Physiologic GER: Immaturity of the esophageal sphincter mechanism in the first 6 weeks of life. Peak incidence at 4 months; resolves spontaneously by 12–18 months in >90% of infants due to elongation of esophagus and upright posture.
Pathologic GERD: Persistent reflux causing symptoms or complications.
Physiologic GER: Clinical diagnosis based on history and PE. No diagnostic testing required.
Pathologic GERD:
Initial Assessment: Detailed feeding history and growth chart monitoring.
Key Labs: Usually normal; BMP if severe vomiting to rule out metabolic alkalosis.
Diagnostic Trial: 2-to-4-week trial of acid suppression (PPI) in older children with typical symptoms.
Upper GI Series (Barium Swallow): NOT used to diagnose reflux; used to rule out anatomic abnormalities (e.g., malrotation, hiatal hernia, pyloric stenosis).
Confirmatory/Gold Standard (if atypical or refractory):
24-hour pH/Impedance Probe Monitoring: Quantifies acid/non-acid reflux frequency and correlates with symptoms.
Esophagogastroduodenoscopy (EGD) with biopsy: Evaluates for reflux esophagitis, strictures, or Eosinophilic Esophagitis (EoE).
Differential Diagnostics
Pyloric Stenosis:
Diff: Presents at 3–6 weeks of age with progressive, projectile, non-bilious vomiting, hypokalemic hypochloremic metabolic alkalosis, and an “olive-shaped” abdominal mass. Diagnosis confirmed by abdominal US.
Malrotation with Midgut Volvulus:
Diff: Presents with bilious vomiting and acute abdomen. Diagnosis confirmed by Upper GI series showing “corkscrew” duodenum.
Eosinophilic Esophagitis (EoE):
Diff: Pt with history of atopy/allergies presenting with dysphagia or feeding refusal. EGD biopsy shows ≥15 eosinophils/HPF and esophageal trachealization (concentric rings).
Cow’s Milk Protein Allergy (CMPA):
Diff: Presents with vomiting, poor weight gain, and painless hematochezia (blood-streaked stools) or eczema. Diagnosed clinically via maternal dietary elimination (if breastfed) or switching to hydrolyzed formula.
Management
Physiologic GER (“Happy Spitter”):
First-line: Reassurance and education.
Conservative measures:
Avoid overfeeding (smaller, more frequent feeds). c
Keep infant upright for 20–30 minutes post-feed.

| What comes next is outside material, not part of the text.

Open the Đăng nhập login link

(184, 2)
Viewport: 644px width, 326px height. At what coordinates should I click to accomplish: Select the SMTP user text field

Thicken feeds with oatmeal cereal (1 tbsp per oz of formula).
Pathologic GERD:
First-line (Infants):
Two-week trial of hypoallergenic formula (extensively hydrolyzed) or maternal dairy elimination to rule out CMPA.
If no improvement, initiate medical therapy.
First-line (Older Children / Refractory Infants):
Acid suppression: Proton Pump Inhibitors (PPIs) (e.g., omeprazole) or H2 Receptor Antagonists (H2RAs) (e.g., famotidine) for a 4–8 week trial.
Refractory/Severe Cases:
Surgical intervention: Nissen fundoplication reserved for pts with severe GERD refractory to medical therapy, life-threatening complications (e.g., recurrent apnea, severe aspiration), or severe neurologic impairment.
Complications
Esophagitis, esophageal stricture, or Barrett’s esophagus (rare in children).
Failure to thrive (FTT) due to caloric loss/feeding aversion.
Recurrent aspiration pneumonia and chronic airway disease.
Brief Resolved Unexplained Events (BRUE) or apnea.